**DATA FOR THIS EXERCISE**.
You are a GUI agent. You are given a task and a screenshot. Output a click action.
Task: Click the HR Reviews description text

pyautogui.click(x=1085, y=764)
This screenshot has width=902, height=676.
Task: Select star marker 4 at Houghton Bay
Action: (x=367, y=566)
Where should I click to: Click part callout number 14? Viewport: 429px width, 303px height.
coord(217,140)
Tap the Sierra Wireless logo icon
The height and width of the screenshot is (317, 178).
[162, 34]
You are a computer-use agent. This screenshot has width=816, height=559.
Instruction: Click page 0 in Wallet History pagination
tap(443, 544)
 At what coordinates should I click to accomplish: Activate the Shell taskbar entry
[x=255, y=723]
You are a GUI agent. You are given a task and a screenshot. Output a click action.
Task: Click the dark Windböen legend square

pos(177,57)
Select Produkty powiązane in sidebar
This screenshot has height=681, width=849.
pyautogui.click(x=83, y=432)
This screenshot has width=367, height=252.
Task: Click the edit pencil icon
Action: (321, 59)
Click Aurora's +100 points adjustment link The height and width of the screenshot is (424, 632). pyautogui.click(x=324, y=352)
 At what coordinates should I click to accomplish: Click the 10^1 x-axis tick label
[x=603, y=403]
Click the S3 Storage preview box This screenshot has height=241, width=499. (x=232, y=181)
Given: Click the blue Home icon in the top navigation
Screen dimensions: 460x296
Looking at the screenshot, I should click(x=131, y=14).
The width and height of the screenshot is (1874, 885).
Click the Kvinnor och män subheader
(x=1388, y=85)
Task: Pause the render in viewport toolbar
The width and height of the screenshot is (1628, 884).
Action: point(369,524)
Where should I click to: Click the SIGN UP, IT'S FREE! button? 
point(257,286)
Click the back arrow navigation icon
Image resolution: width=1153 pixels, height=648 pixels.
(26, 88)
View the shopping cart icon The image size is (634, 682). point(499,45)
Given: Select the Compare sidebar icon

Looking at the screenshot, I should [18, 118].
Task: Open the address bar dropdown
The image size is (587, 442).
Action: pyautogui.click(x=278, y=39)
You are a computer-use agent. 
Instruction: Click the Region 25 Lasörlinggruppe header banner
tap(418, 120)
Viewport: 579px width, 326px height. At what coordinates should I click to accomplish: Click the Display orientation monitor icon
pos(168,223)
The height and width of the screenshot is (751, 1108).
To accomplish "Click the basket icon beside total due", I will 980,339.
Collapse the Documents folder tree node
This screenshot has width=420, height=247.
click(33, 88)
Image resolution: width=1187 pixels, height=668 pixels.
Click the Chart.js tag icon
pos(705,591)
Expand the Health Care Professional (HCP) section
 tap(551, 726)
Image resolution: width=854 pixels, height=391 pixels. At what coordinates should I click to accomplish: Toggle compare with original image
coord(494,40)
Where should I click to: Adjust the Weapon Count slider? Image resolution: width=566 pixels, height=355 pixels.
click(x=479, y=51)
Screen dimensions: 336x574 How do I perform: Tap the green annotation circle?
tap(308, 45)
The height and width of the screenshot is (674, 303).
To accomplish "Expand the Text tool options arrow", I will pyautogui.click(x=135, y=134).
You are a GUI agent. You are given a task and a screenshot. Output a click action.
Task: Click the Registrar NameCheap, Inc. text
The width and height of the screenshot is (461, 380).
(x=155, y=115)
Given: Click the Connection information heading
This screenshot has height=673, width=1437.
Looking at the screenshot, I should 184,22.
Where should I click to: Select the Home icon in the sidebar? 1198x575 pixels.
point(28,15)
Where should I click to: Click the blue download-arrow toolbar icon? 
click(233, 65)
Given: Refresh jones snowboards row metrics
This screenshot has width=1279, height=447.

**EXERCISE REQUIREMENTS**. Please rewrite the lines above, putting "screen agent" in place of every "GUI agent" and leaving everything else unchanged.

**CORRECT ANSWER**.
You are a screen agent. You are given a task and a screenshot. Output a click action.
Task: Click the HR Reviews description text

pyautogui.click(x=1085, y=764)
This screenshot has width=902, height=676.
Task: Select star marker 4 at Houghton Bay
Action: (x=367, y=566)
Where should I click to: Click part callout number 14? Viewport: 429px width, 303px height.
coord(217,140)
Tap the Sierra Wireless logo icon
The height and width of the screenshot is (317, 178).
[162, 34]
You are a computer-use agent. This screenshot has width=816, height=559.
Instruction: Click page 0 in Wallet History pagination
tap(443, 544)
 At what coordinates should I click to accomplish: Activate the Shell taskbar entry
[x=255, y=723]
You are a screen agent. You are given a task and a screenshot. Output a click action.
Task: Click the dark Windböen legend square

pos(177,57)
Select Produkty powiązane in sidebar
This screenshot has height=681, width=849.
pyautogui.click(x=83, y=432)
This screenshot has width=367, height=252.
Task: Click the edit pencil icon
Action: (321, 59)
Click Aurora's +100 points adjustment link The height and width of the screenshot is (424, 632). pyautogui.click(x=324, y=352)
 At what coordinates should I click to accomplish: Click the 10^1 x-axis tick label
[x=603, y=403]
Click the S3 Storage preview box This screenshot has height=241, width=499. (x=232, y=181)
Given: Click the blue Home icon in the top navigation
Screen dimensions: 460x296
Looking at the screenshot, I should click(x=131, y=14).
The width and height of the screenshot is (1874, 885).
Click the Kvinnor och män subheader
(x=1388, y=85)
Task: Pause the render in viewport toolbar
The width and height of the screenshot is (1628, 884).
Action: point(369,524)
Where should I click to: Click the SIGN UP, IT'S FREE! button? 
point(257,286)
Click the back arrow navigation icon
Image resolution: width=1153 pixels, height=648 pixels.
(26, 88)
View the shopping cart icon The image size is (634, 682). point(499,45)
Given: Select the Compare sidebar icon

Looking at the screenshot, I should [18, 118].
Task: Open the address bar dropdown
The image size is (587, 442).
Action: pyautogui.click(x=278, y=39)
You are a computer-use agent. 
Instruction: Click the Region 25 Lasörlinggruppe header banner
tap(418, 120)
Viewport: 579px width, 326px height. At what coordinates should I click to accomplish: Click the Display orientation monitor icon
pos(168,223)
The height and width of the screenshot is (751, 1108).
To accomplish "Click the basket icon beside total due", I will 980,339.
Collapse the Documents folder tree node
This screenshot has width=420, height=247.
click(33, 88)
Image resolution: width=1187 pixels, height=668 pixels.
Click the Chart.js tag icon
pos(705,591)
Expand the Health Care Professional (HCP) section
 tap(551, 726)
Image resolution: width=854 pixels, height=391 pixels. At what coordinates should I click to accomplish: Toggle compare with original image
coord(494,40)
Where should I click to: Adjust the Weapon Count slider? Image resolution: width=566 pixels, height=355 pixels.
click(x=479, y=51)
Screen dimensions: 336x574 How do I perform: Tap the green annotation circle?
tap(308, 45)
The height and width of the screenshot is (674, 303).
To accomplish "Expand the Text tool options arrow", I will pyautogui.click(x=135, y=134).
You are a screen agent. You are given a task and a screenshot. Output a click action.
Task: Click the Registrar NameCheap, Inc. text
The width and height of the screenshot is (461, 380).
(x=155, y=115)
Given: Click the Connection information heading
This screenshot has height=673, width=1437.
Looking at the screenshot, I should 184,22.
Where should I click to: Select the Home icon in the sidebar? 1198x575 pixels.
point(28,15)
Where should I click to: Click the blue download-arrow toolbar icon? 
click(233, 65)
Given: Refresh jones snowboards row metrics
This screenshot has width=1279, height=447.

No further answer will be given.